= Protalus rampart =

Depositional landform

A protalus rampart (or pronival rampart) is a depositional landform of periglacial origin. It forms as rock debris falls onto a steep snow slope from a cliff above and slides down the snow surface to come to a rest at the foot of the slope. Over a long period of time, sufficient material can accumulate in this way to produce a distinct bank of stony material which, long after the snowbed has melted away, remains as a rampart (a bank or mound similar to a manmade rampart). The debris may also accumulate through avalanching or landslide.
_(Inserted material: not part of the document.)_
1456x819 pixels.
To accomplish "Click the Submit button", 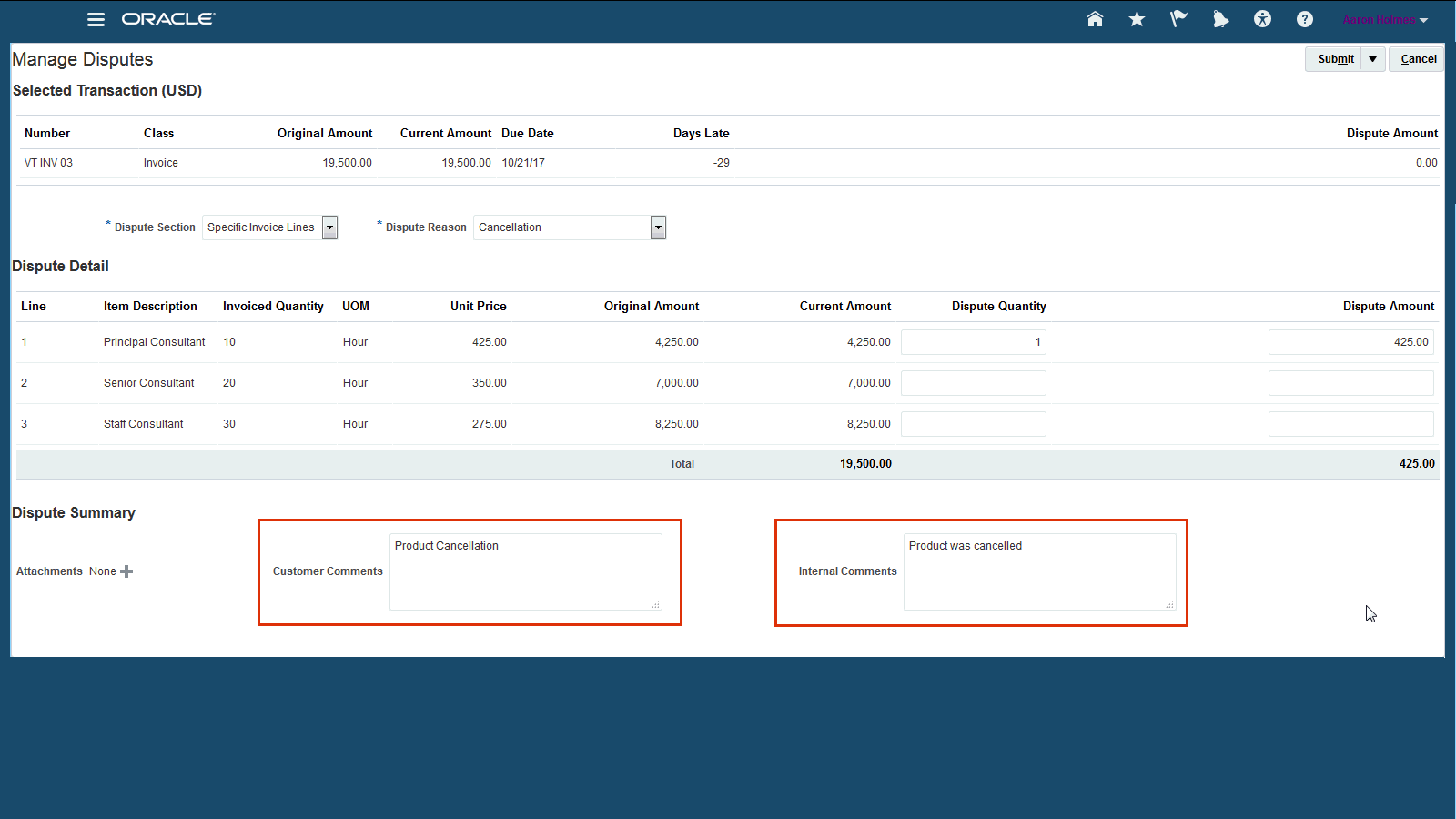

Protalus ramparts may be distinguished from glacial moraines by their lack of rock fragments with glacial abrasion or striations, although many small moraines have stones which have not undergone any sublglacial entrainment but deposited entirely from the cliffs above in the manner of a rock glacier. The morphology of the site may also suggest it being unfavourable for the development of a glacier, but suitable for this mechanism.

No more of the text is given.